• _Records shown_
═══

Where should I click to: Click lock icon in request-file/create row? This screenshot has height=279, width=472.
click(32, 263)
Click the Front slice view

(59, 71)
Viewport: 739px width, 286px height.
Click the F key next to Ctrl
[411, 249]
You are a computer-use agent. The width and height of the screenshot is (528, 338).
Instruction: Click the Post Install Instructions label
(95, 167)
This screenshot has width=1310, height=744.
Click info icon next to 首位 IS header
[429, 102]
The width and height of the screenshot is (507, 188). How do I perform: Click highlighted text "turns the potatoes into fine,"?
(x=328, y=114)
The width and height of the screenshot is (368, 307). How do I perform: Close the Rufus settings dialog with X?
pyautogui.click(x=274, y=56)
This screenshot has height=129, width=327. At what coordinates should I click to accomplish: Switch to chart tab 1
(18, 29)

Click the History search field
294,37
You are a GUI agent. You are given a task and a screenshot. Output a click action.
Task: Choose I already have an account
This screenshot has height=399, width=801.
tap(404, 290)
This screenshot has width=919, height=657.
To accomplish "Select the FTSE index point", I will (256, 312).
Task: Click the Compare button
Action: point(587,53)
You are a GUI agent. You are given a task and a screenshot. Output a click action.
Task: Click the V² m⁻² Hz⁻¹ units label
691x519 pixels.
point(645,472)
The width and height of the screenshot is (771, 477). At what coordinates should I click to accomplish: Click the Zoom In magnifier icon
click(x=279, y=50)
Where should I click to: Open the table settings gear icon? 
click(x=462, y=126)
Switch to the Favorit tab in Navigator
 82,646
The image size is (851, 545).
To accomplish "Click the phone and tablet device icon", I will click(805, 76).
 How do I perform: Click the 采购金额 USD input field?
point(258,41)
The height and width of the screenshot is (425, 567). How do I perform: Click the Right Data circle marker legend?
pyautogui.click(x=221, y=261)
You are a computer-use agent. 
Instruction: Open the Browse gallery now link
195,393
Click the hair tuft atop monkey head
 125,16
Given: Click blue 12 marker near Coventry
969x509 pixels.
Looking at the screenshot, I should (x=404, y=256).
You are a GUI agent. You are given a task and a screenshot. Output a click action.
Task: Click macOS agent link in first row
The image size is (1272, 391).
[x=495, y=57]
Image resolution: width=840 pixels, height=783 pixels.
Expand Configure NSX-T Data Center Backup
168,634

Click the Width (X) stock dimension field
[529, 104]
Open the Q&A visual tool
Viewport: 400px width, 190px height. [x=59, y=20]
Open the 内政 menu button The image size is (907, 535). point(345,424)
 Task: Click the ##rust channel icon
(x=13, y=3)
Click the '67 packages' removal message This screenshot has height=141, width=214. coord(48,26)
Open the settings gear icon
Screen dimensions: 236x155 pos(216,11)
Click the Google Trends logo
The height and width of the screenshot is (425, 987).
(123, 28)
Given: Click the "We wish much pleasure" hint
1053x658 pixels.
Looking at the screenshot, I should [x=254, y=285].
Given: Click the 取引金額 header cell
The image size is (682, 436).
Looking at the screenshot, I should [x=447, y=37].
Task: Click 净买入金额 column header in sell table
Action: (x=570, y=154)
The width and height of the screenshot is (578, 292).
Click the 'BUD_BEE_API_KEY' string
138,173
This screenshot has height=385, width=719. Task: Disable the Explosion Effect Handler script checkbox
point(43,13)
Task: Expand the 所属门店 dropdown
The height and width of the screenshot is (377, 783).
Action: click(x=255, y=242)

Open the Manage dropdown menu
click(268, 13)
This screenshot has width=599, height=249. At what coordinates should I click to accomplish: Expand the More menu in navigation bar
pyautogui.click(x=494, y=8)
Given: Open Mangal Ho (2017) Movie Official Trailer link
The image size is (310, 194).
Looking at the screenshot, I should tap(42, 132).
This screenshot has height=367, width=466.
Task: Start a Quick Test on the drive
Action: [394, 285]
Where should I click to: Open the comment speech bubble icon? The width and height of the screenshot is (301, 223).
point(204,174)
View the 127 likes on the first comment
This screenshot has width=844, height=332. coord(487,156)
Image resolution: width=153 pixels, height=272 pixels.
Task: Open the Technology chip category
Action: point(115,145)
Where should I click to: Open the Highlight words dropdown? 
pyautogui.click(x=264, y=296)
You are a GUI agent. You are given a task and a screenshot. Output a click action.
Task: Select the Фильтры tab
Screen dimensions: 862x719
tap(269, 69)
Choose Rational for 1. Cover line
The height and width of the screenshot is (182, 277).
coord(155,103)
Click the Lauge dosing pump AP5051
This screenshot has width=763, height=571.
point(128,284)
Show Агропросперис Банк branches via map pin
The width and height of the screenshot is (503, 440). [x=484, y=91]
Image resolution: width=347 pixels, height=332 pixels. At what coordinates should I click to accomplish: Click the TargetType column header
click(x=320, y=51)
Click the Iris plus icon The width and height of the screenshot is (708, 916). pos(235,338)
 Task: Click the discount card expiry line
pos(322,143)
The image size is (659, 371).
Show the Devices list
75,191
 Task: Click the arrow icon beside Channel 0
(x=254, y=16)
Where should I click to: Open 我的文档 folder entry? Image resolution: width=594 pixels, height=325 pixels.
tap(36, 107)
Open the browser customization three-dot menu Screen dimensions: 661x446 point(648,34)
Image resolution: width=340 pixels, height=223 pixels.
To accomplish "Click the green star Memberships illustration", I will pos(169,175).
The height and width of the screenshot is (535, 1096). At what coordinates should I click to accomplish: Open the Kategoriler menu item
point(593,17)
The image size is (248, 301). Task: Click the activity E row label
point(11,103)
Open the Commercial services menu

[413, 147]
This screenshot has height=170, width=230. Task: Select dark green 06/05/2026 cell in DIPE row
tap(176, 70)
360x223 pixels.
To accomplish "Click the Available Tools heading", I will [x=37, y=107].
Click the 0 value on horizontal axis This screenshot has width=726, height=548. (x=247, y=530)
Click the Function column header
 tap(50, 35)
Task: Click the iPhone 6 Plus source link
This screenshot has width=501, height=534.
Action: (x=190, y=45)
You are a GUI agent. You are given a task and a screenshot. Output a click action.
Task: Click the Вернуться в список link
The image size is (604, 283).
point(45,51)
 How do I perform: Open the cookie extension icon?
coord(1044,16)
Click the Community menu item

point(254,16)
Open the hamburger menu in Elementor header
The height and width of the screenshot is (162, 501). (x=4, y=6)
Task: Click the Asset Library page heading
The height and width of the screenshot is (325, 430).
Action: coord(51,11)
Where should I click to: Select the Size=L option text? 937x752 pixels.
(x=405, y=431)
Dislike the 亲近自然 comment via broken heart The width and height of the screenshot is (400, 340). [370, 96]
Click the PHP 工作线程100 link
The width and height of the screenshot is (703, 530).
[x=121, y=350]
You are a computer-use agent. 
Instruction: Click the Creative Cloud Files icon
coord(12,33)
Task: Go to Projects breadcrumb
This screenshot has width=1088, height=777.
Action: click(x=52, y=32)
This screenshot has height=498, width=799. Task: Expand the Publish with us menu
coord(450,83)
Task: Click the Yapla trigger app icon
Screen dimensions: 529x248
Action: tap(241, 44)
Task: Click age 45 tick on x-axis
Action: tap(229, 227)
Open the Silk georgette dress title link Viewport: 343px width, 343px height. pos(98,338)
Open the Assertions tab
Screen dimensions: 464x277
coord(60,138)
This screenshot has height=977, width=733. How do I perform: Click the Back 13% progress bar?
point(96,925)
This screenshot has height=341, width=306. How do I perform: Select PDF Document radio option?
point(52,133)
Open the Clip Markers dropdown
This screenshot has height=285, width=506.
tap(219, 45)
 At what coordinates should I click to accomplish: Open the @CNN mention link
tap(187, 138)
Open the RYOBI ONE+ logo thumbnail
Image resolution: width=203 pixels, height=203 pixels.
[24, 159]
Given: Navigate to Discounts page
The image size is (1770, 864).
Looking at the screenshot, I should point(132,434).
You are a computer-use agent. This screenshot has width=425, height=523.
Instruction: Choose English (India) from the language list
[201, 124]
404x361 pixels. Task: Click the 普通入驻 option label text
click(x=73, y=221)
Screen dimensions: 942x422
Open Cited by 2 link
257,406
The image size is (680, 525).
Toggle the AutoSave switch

═══

• _Task to complete_
Taking the line with "Image resolution: width=340" as the first and the line with "Task: Click the Yapla trigger app icon" as the last, retype that stretch of the data above exactly, with no other lines.

• _Result for this exercise_
Image resolution: width=340 pixels, height=223 pixels.
To accomplish "Click the green star Memberships illustration", I will pos(169,175).
The height and width of the screenshot is (535, 1096). At what coordinates should I click to accomplish: Open the Kategoriler menu item
point(593,17)
The image size is (248, 301). Task: Click the activity E row label
point(11,103)
Open the Commercial services menu

[413, 147]
This screenshot has height=170, width=230. Task: Select dark green 06/05/2026 cell in DIPE row
tap(176, 70)
360x223 pixels.
To accomplish "Click the Available Tools heading", I will [x=37, y=107].
Click the 0 value on horizontal axis This screenshot has width=726, height=548. (x=247, y=530)
Click the Function column header
 tap(50, 35)
Task: Click the iPhone 6 Plus source link
This screenshot has width=501, height=534.
Action: (x=190, y=45)
You are a GUI agent. You are given a task and a screenshot. Output a click action.
Task: Click the Вернуться в список link
The image size is (604, 283).
point(45,51)
 How do I perform: Open the cookie extension icon?
coord(1044,16)
Click the Community menu item

point(254,16)
Open the hamburger menu in Elementor header
The height and width of the screenshot is (162, 501). (x=4, y=6)
Task: Click the Asset Library page heading
The height and width of the screenshot is (325, 430).
Action: coord(51,11)
Where should I click to: Select the Size=L option text? 937x752 pixels.
(x=405, y=431)
Dislike the 亲近自然 comment via broken heart The width and height of the screenshot is (400, 340). [370, 96]
Click the PHP 工作线程100 link
The width and height of the screenshot is (703, 530).
[x=121, y=350]
You are a computer-use agent. 
Instruction: Click the Creative Cloud Files icon
coord(12,33)
Task: Go to Projects breadcrumb
This screenshot has width=1088, height=777.
Action: click(x=52, y=32)
This screenshot has height=498, width=799. Task: Expand the Publish with us menu
coord(450,83)
Task: Click the Yapla trigger app icon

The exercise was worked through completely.